València City Council and Valenciaport sign an agreement to study the use of energy from waves

This innovative project is 50% co-financed by the City Council and the European Union. It will be located in the hammer of the Marina, in the northern part of the port of Valencia, where the force of the waves is more favourable.

The president of the Port Authority of Valencia (OAV), Aurelio Martínez, signed this Monday with the councillor for Climate Emergency and Energy Transition of the City Council of Valencia, Alejandro Ramon, the agreement between the city council and the PAV for the use of the public port domain to install a device for the generation of electricity from waves. This is a pilot project that will be located in the area known as the hammer of the Marina de València.

The agreement signed facilitates the implementation of the WEC (Wave Energy Converter) project, which is 50% co-financed by the City Council of Valencia and the European Union and responds to the City Council’s desire to explore new ways of generating green energy, in this case taking advantage of Valencia’s ideal situation as a coastal city, which allows the power of the waves to be used to generate energy.
Thanks to this agreement, the Port of Valencia authorises the occupation of 105 m² (77 m² of land and 28 m² of water) of port public domain in the area of the hammerhead of the access channel to the Marina, in the northern part of the port. Due to the small size of the device to be installed, it will have no effect on navigation.

The construction work is expected to begin this year and by 2023, part of the energy required for the lighting of the Marina will be covered. It is estimated that the device will generate around 130,000 kilowatts per year, representing a reduction of 16 tonnes in the city’s annual CO₂ production.

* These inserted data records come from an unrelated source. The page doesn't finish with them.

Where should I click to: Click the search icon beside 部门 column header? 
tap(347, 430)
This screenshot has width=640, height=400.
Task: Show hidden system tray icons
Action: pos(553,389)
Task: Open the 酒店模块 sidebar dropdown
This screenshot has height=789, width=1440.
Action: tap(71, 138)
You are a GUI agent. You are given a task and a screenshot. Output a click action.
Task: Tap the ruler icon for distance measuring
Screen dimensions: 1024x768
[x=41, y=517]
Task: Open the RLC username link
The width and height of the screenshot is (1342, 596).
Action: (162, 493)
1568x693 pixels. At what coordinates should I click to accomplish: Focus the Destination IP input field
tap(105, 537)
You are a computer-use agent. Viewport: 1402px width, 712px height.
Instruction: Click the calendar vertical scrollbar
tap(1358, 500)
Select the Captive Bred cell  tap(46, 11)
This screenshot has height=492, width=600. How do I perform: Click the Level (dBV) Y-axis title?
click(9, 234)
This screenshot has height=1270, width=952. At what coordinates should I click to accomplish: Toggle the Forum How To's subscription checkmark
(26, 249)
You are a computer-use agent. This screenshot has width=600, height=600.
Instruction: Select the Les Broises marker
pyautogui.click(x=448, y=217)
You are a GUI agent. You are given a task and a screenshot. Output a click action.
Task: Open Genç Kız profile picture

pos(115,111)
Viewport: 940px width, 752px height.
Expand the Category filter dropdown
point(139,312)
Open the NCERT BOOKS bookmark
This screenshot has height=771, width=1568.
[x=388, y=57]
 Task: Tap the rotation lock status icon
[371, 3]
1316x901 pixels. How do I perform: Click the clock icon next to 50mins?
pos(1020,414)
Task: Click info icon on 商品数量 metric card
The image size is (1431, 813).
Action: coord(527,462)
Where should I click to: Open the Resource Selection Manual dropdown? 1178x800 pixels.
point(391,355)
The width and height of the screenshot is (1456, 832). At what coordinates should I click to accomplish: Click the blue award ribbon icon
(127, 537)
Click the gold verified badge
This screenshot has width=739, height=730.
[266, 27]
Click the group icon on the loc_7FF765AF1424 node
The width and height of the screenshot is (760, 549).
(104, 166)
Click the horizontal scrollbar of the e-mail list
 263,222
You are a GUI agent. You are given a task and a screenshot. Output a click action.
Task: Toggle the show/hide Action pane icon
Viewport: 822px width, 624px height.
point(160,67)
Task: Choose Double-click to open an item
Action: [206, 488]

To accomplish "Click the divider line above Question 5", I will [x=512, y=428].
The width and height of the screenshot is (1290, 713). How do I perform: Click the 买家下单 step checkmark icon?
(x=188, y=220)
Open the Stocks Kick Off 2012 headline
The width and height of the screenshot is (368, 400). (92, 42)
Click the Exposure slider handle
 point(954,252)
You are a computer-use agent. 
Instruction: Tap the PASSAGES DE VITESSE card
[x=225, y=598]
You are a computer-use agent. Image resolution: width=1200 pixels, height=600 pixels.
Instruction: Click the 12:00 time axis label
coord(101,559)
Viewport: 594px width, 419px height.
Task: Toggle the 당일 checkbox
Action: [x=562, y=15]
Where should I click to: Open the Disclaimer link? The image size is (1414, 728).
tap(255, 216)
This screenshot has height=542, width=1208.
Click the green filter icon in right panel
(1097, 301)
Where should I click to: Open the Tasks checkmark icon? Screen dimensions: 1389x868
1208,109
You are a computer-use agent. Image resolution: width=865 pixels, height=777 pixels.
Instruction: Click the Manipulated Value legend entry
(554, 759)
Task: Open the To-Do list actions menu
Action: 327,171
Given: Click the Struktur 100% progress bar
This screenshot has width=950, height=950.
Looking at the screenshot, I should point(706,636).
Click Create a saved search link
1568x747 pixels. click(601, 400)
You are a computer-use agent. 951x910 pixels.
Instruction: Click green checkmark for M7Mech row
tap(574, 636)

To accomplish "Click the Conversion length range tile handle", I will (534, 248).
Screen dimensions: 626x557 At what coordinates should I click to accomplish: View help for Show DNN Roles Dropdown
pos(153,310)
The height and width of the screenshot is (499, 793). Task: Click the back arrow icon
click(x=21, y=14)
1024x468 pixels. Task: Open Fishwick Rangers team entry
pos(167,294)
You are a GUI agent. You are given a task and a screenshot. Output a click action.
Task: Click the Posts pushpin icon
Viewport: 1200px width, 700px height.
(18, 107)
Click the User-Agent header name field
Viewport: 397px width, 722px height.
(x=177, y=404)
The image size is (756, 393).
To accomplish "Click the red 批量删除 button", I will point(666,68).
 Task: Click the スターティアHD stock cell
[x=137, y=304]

The device, similar to a float, is simple to operate. It is placed in the sea, connected to a hydraulic arm. The force of the waves causes a constant and repetitive movement of lifting and immersion of the float which, through a hydraulic system, transfers the energy generated to the electricity generation equipment. The estimated cost of the device is 495,000 euros and the funding comes from the European Union’s MatchUP project (Horizon 2020), which promotes urban transformation through innovative technologies in the fields of energy, mobility and ICT.